Approximately 25% of the asthmatic children suffer from uncontrolled asthma despite regular use of inhaled corticosteroids (ICS).1 Variation within the 17q21 locus is the strongest genetic determinant for childhood‐onset asthma.2 Recently, the influence of this locus on treatment outcomes has been shown in several studies.3, 4 The Pharmacogenomics in Childhood Asthma (PiCA) consortium is a multiethnic consortium that brings together data from ≥14 000 asthmatic children/young adults from 12 different countries to study the pharmacogenomics of uncontrolled asthma despite treatment.5 In 14 PiCA populations (with over 4000 asthmatic patients), we studied the association between variation in the 17q21 locus, and asthma exacerbations despite ICS use. We specifically focused on rs7216389, a single nucleotide polymorphism (SNP) in the 17q21 locus strongly associated with childhood asthma and initially identified by Moffatt et al.2 Ten PiCA studies included patients with non‐Hispanic European origins, two included Hispanic patients, one African American, and one included East Asian patients.
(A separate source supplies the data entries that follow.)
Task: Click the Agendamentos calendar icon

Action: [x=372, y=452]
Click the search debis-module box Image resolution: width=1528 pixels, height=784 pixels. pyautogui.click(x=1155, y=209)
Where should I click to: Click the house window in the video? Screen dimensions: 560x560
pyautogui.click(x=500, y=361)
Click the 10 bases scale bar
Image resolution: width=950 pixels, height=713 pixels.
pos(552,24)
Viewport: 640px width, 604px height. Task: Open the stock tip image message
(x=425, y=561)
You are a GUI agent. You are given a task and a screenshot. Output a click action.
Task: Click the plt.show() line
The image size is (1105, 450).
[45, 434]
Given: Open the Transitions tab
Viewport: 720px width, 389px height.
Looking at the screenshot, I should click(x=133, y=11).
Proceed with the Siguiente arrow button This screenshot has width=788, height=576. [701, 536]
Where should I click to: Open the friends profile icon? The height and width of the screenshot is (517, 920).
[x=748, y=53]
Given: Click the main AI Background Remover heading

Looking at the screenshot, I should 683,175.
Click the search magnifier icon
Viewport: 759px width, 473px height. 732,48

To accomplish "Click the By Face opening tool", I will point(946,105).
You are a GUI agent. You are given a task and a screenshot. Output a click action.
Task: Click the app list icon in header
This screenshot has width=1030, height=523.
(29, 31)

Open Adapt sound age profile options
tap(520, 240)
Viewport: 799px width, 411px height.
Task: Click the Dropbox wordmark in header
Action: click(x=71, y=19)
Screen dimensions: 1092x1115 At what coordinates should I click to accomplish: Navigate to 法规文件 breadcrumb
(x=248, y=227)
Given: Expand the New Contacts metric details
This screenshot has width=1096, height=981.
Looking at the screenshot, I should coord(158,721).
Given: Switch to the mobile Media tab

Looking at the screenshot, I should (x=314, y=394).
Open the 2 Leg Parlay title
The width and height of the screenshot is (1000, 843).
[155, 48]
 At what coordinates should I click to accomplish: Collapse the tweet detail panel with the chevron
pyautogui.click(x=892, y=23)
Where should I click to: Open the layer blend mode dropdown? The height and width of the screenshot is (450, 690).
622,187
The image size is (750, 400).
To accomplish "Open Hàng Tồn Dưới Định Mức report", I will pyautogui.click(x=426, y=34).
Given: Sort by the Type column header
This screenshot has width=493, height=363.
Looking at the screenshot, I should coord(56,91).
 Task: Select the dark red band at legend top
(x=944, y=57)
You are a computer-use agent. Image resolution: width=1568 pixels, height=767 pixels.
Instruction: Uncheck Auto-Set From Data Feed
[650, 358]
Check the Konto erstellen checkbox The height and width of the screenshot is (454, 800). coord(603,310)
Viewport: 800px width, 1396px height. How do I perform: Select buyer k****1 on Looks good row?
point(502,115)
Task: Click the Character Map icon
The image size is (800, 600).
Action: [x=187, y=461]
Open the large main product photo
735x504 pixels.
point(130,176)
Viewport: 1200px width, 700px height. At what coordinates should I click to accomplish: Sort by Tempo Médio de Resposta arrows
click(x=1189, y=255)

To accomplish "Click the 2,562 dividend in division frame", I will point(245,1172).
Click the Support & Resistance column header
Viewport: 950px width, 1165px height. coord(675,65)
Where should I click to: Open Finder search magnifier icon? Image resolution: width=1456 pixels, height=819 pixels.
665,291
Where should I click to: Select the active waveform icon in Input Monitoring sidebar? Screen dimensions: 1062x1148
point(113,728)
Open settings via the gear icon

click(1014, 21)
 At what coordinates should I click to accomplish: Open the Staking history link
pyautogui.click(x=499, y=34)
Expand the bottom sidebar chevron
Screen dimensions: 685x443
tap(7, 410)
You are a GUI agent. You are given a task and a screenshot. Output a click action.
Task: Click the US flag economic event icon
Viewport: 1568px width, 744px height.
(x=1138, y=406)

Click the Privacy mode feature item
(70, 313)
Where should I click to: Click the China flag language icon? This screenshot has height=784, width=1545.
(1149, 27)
Additional details of the study populations can be found in the Data S1. Two outcomes were assessed: (i) asthma‐related hospitalizations/emergency department visit (ED) visits and (ii) short courses of oral corticosteroid (OCS) use reported by the parent/child at the study visit or based on completed study questionnaires. Age, gender, genotype data, and exacerbation data were available for 4529 steroid‐treated children and young adults (Table 1). Logistic regression analysis was used to assess the risk of exacerbations when carrying rs7216389. Due to potential heterogeneity between cohorts, the odds ratios (ORs) were meta‐analyzed with the inverse variance weighting method assuming random effects. See Data S1 for more detail.